**Work instructions**: Set down these lines of the listing word for word, starting at the line that contains "Open Tips & Advice page" and ending with the last line of the listing.

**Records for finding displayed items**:
◆ ◆ ◆ ◆ ◆ ◆ ◆

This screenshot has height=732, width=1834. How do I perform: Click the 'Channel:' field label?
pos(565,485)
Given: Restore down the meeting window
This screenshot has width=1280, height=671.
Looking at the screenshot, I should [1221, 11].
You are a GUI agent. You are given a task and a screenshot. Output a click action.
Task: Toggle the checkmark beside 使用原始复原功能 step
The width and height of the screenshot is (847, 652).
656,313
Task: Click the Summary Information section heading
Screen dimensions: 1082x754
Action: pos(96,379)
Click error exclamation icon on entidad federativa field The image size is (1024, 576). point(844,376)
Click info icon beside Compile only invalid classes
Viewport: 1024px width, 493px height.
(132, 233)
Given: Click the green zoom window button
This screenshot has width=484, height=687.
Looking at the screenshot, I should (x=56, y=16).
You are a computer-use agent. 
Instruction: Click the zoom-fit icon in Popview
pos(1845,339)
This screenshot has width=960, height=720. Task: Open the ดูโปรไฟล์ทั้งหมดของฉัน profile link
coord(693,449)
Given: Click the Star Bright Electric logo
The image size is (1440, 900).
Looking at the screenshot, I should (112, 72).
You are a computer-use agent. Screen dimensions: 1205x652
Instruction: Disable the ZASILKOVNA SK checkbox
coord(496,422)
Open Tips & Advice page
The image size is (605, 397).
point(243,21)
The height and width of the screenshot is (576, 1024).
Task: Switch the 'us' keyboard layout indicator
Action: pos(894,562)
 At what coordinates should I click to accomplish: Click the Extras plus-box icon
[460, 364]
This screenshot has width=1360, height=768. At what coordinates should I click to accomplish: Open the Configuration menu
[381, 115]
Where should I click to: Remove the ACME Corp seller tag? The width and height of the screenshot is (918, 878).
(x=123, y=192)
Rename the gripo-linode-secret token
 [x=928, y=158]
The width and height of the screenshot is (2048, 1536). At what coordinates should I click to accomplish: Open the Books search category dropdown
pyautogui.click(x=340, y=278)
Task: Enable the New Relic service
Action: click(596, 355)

◆ ◆ ◆ ◆ ◆ ◆ ◆

**Problem solution**:
Open Tips & Advice page
The image size is (605, 397).
point(243,21)
The height and width of the screenshot is (576, 1024).
Task: Switch the 'us' keyboard layout indicator
Action: pos(894,562)
 At what coordinates should I click to accomplish: Click the Extras plus-box icon
[460, 364]
This screenshot has width=1360, height=768. At what coordinates should I click to accomplish: Open the Configuration menu
[381, 115]
Where should I click to: Remove the ACME Corp seller tag? The width and height of the screenshot is (918, 878).
(x=123, y=192)
Rename the gripo-linode-secret token
 [x=928, y=158]
The width and height of the screenshot is (2048, 1536). At what coordinates should I click to accomplish: Open the Books search category dropdown
pyautogui.click(x=340, y=278)
Task: Enable the New Relic service
Action: click(596, 355)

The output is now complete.